Fox caused a furor when it coyly explored the question of women’s “gaydar” in its short-lived 2004 reality series “Playing It Straight,” but Lifetime seems to have gotten the delicate sexual politics right simply by turning the whole thing into a 21st century “Dating Game.” As constructed, a female contestant must try to identify who is “Gay, Straight or Taken?” among three men, as the audience gets to play and guess along with her. What felt tawdry on Fox, however, has a more benign streak here, one apt to burst stereotypes as much as it promotes them.
Jenner, a buxom blond with the reality TV-specific skill of being able to walk in slow motion, is presented three guys with washboard abs and must decipher which one has a girlfriend, who’s single and available and who is gay. Pick the free male and they share a fabulous trip to a tropical paradise. Screw up, and whoever she chooses takes the same vacation with his girlfriend or boyfriend, as the case may be.

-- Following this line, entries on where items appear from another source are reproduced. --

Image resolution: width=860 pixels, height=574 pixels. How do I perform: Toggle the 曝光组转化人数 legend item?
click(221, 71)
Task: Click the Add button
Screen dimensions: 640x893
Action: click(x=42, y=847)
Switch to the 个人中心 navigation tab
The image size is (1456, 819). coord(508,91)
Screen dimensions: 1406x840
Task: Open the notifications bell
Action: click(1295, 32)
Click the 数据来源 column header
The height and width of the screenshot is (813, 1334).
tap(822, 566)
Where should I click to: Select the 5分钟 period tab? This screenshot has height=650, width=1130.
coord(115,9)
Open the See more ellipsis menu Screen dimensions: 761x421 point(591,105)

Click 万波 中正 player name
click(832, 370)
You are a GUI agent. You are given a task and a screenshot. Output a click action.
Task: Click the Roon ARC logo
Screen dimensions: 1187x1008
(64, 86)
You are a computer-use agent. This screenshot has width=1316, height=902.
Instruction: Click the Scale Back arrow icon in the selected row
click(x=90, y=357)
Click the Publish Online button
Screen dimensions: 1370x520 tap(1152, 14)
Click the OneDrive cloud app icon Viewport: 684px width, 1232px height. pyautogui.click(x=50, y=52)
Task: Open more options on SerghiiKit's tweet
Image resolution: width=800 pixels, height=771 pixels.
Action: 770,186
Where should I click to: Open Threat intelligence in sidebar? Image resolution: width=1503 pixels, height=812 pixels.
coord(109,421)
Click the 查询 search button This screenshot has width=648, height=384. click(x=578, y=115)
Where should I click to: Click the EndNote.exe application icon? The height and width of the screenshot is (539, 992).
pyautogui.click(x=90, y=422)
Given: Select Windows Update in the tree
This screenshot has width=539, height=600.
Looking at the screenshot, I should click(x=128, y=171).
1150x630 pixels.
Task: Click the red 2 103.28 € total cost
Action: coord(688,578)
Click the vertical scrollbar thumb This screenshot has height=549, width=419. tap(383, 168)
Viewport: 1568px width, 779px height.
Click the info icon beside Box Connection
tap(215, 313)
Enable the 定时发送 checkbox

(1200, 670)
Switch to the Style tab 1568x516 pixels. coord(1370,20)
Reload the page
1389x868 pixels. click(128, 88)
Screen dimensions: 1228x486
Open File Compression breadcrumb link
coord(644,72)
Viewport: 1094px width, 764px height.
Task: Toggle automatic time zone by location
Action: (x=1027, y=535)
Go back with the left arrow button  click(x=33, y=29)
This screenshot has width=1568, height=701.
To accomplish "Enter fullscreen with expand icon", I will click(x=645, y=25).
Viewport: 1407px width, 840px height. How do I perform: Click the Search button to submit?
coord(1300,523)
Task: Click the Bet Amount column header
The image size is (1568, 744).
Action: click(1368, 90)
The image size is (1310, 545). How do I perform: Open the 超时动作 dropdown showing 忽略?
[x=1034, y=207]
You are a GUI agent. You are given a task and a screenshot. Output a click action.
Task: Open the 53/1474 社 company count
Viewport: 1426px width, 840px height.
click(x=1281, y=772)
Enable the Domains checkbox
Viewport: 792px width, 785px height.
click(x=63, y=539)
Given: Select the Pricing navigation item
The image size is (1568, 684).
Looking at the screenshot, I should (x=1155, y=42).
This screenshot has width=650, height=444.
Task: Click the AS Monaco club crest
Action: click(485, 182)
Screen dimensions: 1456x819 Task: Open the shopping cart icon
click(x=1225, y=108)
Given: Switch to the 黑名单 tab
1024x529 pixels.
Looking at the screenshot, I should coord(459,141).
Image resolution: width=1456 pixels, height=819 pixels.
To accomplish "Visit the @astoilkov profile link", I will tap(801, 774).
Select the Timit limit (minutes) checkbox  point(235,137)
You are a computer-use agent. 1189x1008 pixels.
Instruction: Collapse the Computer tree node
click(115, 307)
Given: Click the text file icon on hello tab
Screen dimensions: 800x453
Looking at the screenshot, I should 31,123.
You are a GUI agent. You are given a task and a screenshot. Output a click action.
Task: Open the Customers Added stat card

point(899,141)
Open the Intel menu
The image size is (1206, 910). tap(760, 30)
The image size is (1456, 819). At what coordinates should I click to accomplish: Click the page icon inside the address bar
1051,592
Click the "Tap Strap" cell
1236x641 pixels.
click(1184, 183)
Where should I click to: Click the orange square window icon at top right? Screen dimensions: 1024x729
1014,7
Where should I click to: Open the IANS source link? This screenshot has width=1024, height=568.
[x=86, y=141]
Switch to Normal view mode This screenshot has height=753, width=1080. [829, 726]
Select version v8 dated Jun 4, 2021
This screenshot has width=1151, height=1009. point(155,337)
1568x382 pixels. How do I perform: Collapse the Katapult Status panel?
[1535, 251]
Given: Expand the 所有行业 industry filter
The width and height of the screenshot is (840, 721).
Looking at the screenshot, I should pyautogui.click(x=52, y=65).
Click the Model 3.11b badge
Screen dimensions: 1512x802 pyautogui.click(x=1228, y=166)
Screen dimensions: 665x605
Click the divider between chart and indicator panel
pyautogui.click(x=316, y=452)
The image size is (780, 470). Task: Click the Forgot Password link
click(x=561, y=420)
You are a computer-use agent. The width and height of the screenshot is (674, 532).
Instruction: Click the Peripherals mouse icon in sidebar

It is, in other words, the perfect vehicle for out-of-work actors who can ham it up during a screening process that, in the pilot, includes touch football, massage and a dip in the pool. (By Jenner’s logic, a skin-tight bikini swimsuit equals gay, lack of dancing skills equals straight. Or does it…?)
By providing the three guys an incentive to engage in deception and failing to clue in the audience, viewers can experience their own “incredible journey,” or at least as much of one as can be gleaned from this relatively brisk half-hour format. (The show kicks off with back-to-back episodes.)
Yet at the concept’s core is a question many women have no doubt pondered: All things being equal, are there tell-tale signs they ought to recognize, tipping them off that a potential suitor is otherwise involved or plays for the other team?
Given the age range of those in the dating trenches most likely to face this quandary, Lifetime has also seemingly scored a possible demographic bull’s-eye. That’s no small matter, inasmuch as one of the business hurdles new management must clear is attracting a younger audience — the daughters, in essence, of those accustomed to watching attractive leading ladies being menaced by strangers on the basic net.
Crass as it might appear on paper, then, this provocatively titled series should resonate among an audience segment that Lifetime desperately yearns to reach — young women who can relate to the “Gay, Straight or Taken?” dilemma, even if they haven’t mastered the art of strutting in slow motion.